Like risking life and limb – literally – to get to work in any part of the country. Does Independence mean we’ve achieved victory of mind over matter, and can hurl our vehicles into traffic with an abandon that defies the laws of physics, much less the traffic laws of the land? You’d think that after being ruled by the British for almost 200 years, we’d have picked up that quintessentially British habit of queuing up – whether at the market or at the DHB – wouldn’t you? But if you think that it means you’re still a hopeless colonial subject and don’t realise that Independence means you can – and SHOULD – “bore” to the head of any line! Or throw the wrapping of whatever you’ve just eaten out of your car windows…
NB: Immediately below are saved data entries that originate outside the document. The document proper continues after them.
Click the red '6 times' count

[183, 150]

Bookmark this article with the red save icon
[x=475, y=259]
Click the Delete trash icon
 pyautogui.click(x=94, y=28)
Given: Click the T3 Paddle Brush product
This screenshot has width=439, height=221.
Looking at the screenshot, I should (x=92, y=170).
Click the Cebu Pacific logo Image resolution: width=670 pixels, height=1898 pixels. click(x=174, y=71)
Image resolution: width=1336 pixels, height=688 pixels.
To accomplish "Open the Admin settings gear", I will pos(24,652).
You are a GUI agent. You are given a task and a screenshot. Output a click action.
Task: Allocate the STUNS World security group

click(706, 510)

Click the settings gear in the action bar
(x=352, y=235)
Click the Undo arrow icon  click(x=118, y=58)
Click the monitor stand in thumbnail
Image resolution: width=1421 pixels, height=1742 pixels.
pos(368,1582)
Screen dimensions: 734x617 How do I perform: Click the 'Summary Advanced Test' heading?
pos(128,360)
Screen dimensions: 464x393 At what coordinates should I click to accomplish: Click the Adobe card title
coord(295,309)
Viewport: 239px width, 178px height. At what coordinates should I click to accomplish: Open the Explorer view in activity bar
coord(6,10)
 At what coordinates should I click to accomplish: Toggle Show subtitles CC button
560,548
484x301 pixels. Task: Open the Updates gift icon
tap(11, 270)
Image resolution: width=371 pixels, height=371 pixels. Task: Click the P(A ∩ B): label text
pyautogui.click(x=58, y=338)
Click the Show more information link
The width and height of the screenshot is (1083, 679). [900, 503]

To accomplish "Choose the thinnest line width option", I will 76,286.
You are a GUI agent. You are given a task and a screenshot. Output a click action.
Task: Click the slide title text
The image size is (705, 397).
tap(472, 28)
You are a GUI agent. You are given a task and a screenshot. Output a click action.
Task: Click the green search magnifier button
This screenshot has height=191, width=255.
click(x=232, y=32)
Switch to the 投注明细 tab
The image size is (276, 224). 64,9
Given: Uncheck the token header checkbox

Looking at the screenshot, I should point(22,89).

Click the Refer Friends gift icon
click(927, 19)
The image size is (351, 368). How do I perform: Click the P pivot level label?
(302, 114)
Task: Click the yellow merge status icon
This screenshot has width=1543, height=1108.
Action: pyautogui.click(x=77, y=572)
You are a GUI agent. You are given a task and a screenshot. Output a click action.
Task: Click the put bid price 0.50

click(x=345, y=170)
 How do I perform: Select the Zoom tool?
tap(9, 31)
Anyhow, your Eyewitness can hear you mutter, “Enough with the kvetching! Surely, there must be SOME positives that came out of our Independence.” Well, it’s now three hours after he wrote that sentence, and he must confess he’s stumped! He was looking out his office windows. At Independence, Georgetown was such a beautiful city, with its canals and lovely colonial buildings. It was known far and wide as the “Garden City”. Now, City Hall is a living testament of its fall into the “Garbage City”. Never mind the dozens of multi-storeyed boxes popping up all over the place. Obviously, their owners haven’t noticed the demise of shopping malls!
And let’s not get started on our living conditions. At Independence, our bauxite workers were some of the highest paid workers in the Caribbean. After 24 years of the PNC rule following Independence, look where they are now – even though they named their town after the dictator Burnham!! While the sugar workers were worse off in wages and working conditions, at least 28,000 of them still had jobs. Today, 7000 of the remaining 14,000 were thrown into the streets by the PNC when they shuttered more than half of the sugar plantations!
And your Eyewitness isn’t even going to mention the COVID-19 pandemic – which he was told is an “act of God?” – even as others insist it’s an act of the Chinese!
But the way things are going, that may be a distinction in search of a difference! Money makes the world go round!
And us Independent, no?
…and togetherness
At Independence, there was much weeping and wailing and gnashing of teeth at our “lack of unity”. Some fella said we got a “state” but not a “nation”. Meaning that the PPP had devised and the British had bequeathed a flag, a Motto, a Coat of Arms, a Constitution, a National Song etc – the paraphernalia of statehood – but we Guyanese were racially divided.
Ironically, the same people wringing their hands were the ones who’d actually CAUSED the divisions!! In 1953, there were no divisions when the united PPP overwhelmingly won the elections, were there? It was only when Burnham pulled out – after he demanded “leader or nothing” – that the serpent of division entered our politics.
And that position has never left the PNC he created in his image, has it? Democracy means taking a chance and convincing the majority of the people to vote for you. But, for the PNC, that means they MIGHT lose.
And this they’ll never accept. So, the divisions will always be there!
…and blackouts
GPL announced they’re about to install another 46MW of generating capacity to our grid. And we know 250MW will be added at Wales. But does this mean the end of blackouts? Independence?
Not if the transmission isn’t fixed?